NJ court expands school district liability for alleged teacher sexual abuse

A new three-part test puts institutional policies and employer oversight under the microscope

NJ court expands school district liability for alleged teacher sexual abuse

New Jersey's highest court just expanded when school districts can be held liable for a teacher's alleged sexual abuse of students. 

In a decision, the state Supreme Court ruled that public school districts are not automatically protected from vicarious liability lawsuits when a teacher allegedly abuses a student outside the scope of the teacher's employment. The ruling overturns lower court decisions that had tossed out such claims and lays down a new test that puts institutional oversight front and center.  

The decision consolidates four cases involving two New Jersey school districts and allegations from former students who say their teachers sexually abused them as teenagers. 

In the first case, plaintiff Russell Forde Hornor alleges that Charles Hutler, a science teacher and Future Farmers of America advisor at Allentown High School, sexually abused him in April 1979 when Hornor was a fifteen-year-old freshman. According to the complaint, Hutler allegedly built a relationship with the student by driving him to his job at a landscaping company and FFA events, taking him and friends to movies and a bowling alley, and supplying him with alcohol. Hornor alleges that after an FFA contest at Rutgers University, Hutler took him to his apartment, sexually assaulted him, and told him not to say anything. He also alleges that school and FFA officials knew or should have known that Hutler had abused or was abusing other students.  
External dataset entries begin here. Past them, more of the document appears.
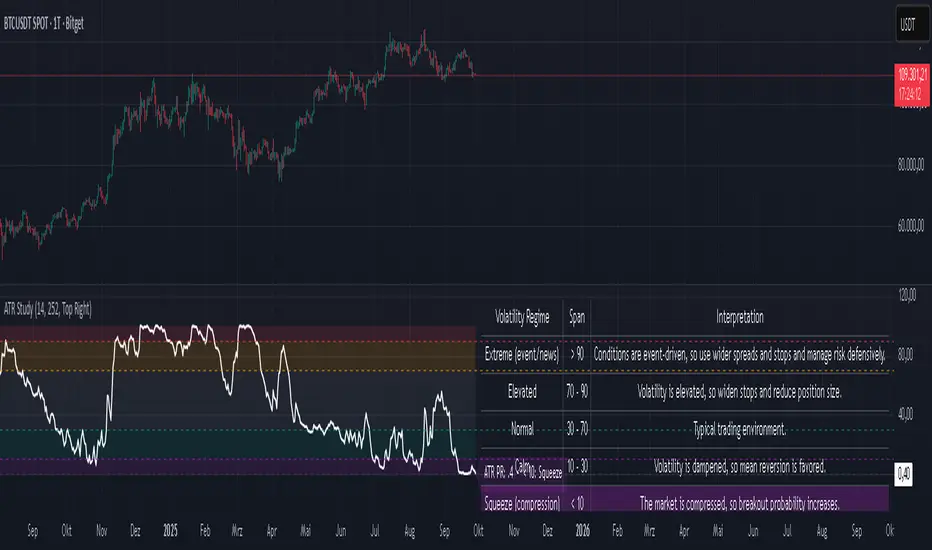Select the Interpretation column header

(x=739, y=318)
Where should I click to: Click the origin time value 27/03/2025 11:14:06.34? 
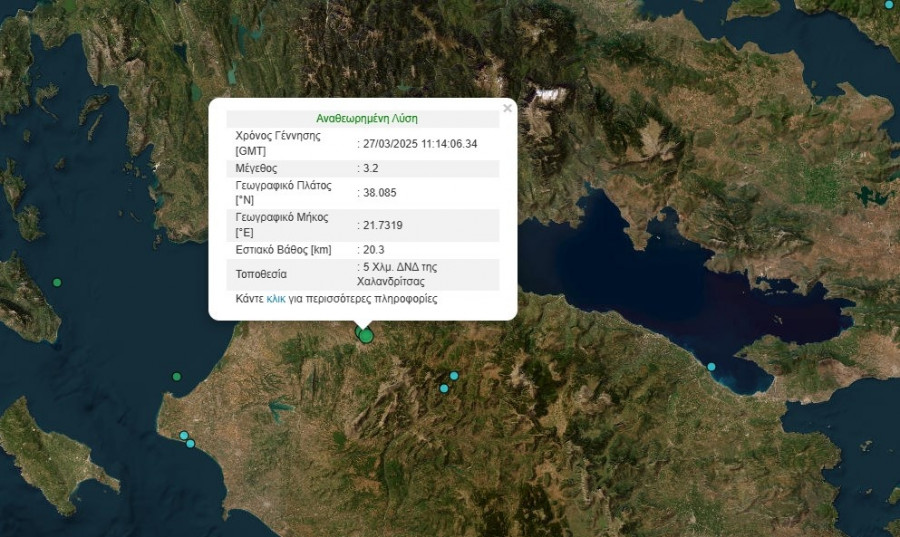tap(420, 143)
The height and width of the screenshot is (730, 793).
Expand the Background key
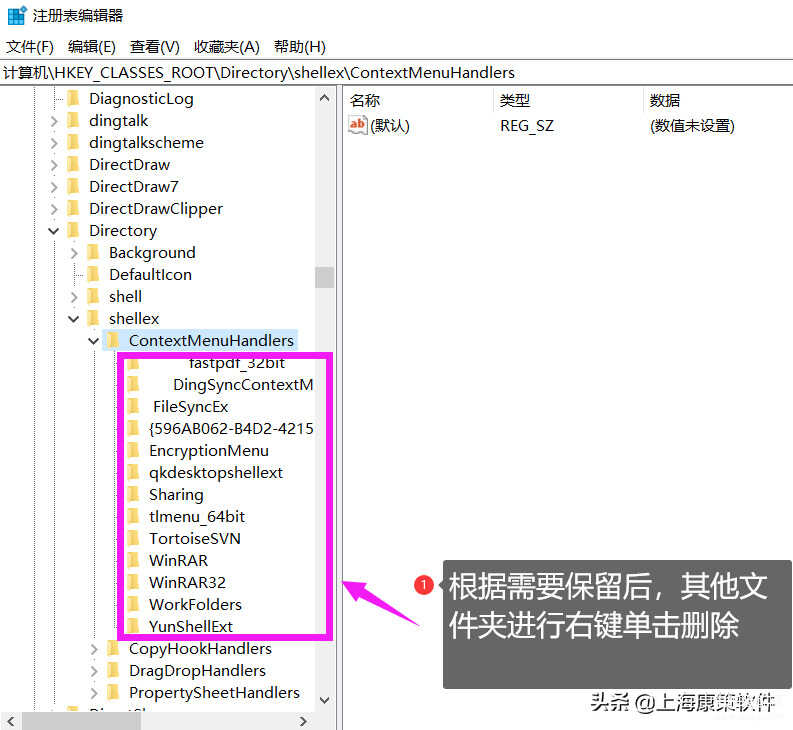coord(74,253)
The three other cases involve allegations against Nicole Dufault, an English and special education teacher at Columbia High School in the South Orange-Maplewood School District. Three plaintiffs – Ormond Simpkins, Jr., Frankie Jerome, and Brandon Hayes – allege Dufault sexually abused them when they were fourteen-year-old students, during and after school hours, including on school grounds.  

Simpkins alleges the abuse happened more than two hundred times, including in Dufault's classroom during the school day after she allegedly sent his classmates to the library, and in her car in the school parking lot. Jerome alleges eight or nine incidents in her classroom during lunch and in her car, at least once on school property. Hayes alleges the conduct began during a summer program in 2011 and continued when Dufault became his English teacher, including an alleged assault in her car near the school in June 2014.  

All four plaintiffs filed their complaints during a two-year window opened by the Child Victims Act for claims that would otherwise have been too late to bring.  

Here is where it gets important for anyone managing people in the public sector. 

Before 2019, New Jersey law effectively blocked most lawsuits trying to hold public employers responsible when an employee committed a crime on the job or off it. The Tort Claims Act gave public entities broad immunity from vicarious liability for employee acts involving crimes or willful misconduct.  

The Child Victims Act changed that by removing those protections in cases involving sexual assault or sexual abuse caused by willful, wanton, or grossly negligent conduct by the public entity or its employee. But lower courts read the law narrowly. They concluded that even after the Child Victims Act, school districts could only be sued if the alleged abuse fell within the teacher's job duties. Since sexual abuse would rarely, if ever, be considered part of a teacher's job duties, that interpretation made vicarious liability claims extremely difficult to sustain.  

The Supreme Court opened it back up. 

Justice Patterson, writing for the majority, held that the Child Victims Act was meant to strip away all Tort Claims Act immunity protections in these cases, and that plaintiffs do not need to show the alleged abuse happened within the scope of employment to bring a vicarious liability claim. The court pointed to the Legislature's own statements indicating that public schools should face the same accountability standards as nonprofit organizations in these situations.  

To keep the standard from becoming a free-for-all, the court adopted a three-part test. A plaintiff must show that the school gave the employee authority over the student's educational environment; that the employee used that authority in a way that resulted in the alleged abuse; and that the school's response – or lack of it – made it reasonably appear the misconduct was tacitly approved.  

That third element is the one HR professionals should circle. The court made clear that whether a school district had meaningful policies to prevent abuse, and whether those policies were actually enforced, will factor directly into the analysis. In plain terms, a policy binder collecting dust in a filing cabinet will not cut it. The court wants to see evidence that institutions are actively screening, supervising, and responding when red flags appear. 

On a separate question, the court also confirmed that public school districts do not owe a fiduciary duty to individual students – the kind of undivided loyalty obligation that defines a fiduciary relationship. A school district serves too many competing interests, the court reasoned, to owe that level of duty to any single student.  

Justice Fasciale was the lone dissenter. He argued that the majority stretched the law too far and that school districts should only face vicarious liability when the alleged abuse occurred during the performance of job duties. Under his narrower test, the Hornor claims would be dismissed, but the Simpkins claims – where much of the alleged abuse happened on school grounds during school hours – would still move forward, though for different reasons.  

All four cases now go back to the trial courts. The three Simpkins plaintiffs were found to have adequately stated their claims under the new standard. The Hornor matter returns for the trial court to decide whether the allegations hold up under the new test, given that the alleged abuse occurred at the teacher's apartment rather than at school.